** Start Input data **

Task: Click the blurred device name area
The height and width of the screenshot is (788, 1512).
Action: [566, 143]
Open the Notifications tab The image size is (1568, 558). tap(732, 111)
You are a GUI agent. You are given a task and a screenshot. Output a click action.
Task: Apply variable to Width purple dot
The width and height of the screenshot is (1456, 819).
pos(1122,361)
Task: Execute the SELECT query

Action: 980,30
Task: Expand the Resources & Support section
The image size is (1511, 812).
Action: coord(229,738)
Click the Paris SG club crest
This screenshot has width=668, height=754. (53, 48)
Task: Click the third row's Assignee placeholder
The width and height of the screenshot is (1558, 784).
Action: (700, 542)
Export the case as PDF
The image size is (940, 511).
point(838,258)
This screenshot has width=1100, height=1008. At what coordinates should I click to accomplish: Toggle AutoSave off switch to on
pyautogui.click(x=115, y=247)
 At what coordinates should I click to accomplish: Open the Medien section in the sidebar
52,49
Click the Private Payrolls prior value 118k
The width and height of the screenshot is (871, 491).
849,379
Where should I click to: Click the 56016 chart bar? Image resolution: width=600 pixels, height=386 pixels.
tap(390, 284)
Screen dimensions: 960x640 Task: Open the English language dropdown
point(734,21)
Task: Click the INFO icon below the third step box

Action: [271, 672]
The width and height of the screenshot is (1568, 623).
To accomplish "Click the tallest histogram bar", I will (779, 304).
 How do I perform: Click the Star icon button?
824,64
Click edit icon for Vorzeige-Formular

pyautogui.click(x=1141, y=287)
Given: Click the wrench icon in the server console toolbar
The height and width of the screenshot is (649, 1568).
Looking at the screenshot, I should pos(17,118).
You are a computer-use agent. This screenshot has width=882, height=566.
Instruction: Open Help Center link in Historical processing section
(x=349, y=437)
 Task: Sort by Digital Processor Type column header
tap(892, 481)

** End Input data **

Exercise directions: Repeat word for word the part of the listing that opens with the line containing "You are a GUI" and closes with the line containing "pyautogui.click(x=115, y=247)", including both of those lines.

Result of the task:
You are a GUI agent. You are given a task and a screenshot. Output a click action.
Task: Apply variable to Width purple dot
The width and height of the screenshot is (1456, 819).
pos(1122,361)
Task: Execute the SELECT query

Action: 980,30
Task: Expand the Resources & Support section
The image size is (1511, 812).
Action: coord(229,738)
Click the Paris SG club crest
This screenshot has width=668, height=754. (53, 48)
Task: Click the third row's Assignee placeholder
The width and height of the screenshot is (1558, 784).
Action: (700, 542)
Export the case as PDF
The image size is (940, 511).
point(838,258)
This screenshot has width=1100, height=1008. At what coordinates should I click to accomplish: Toggle AutoSave off switch to on
pyautogui.click(x=115, y=247)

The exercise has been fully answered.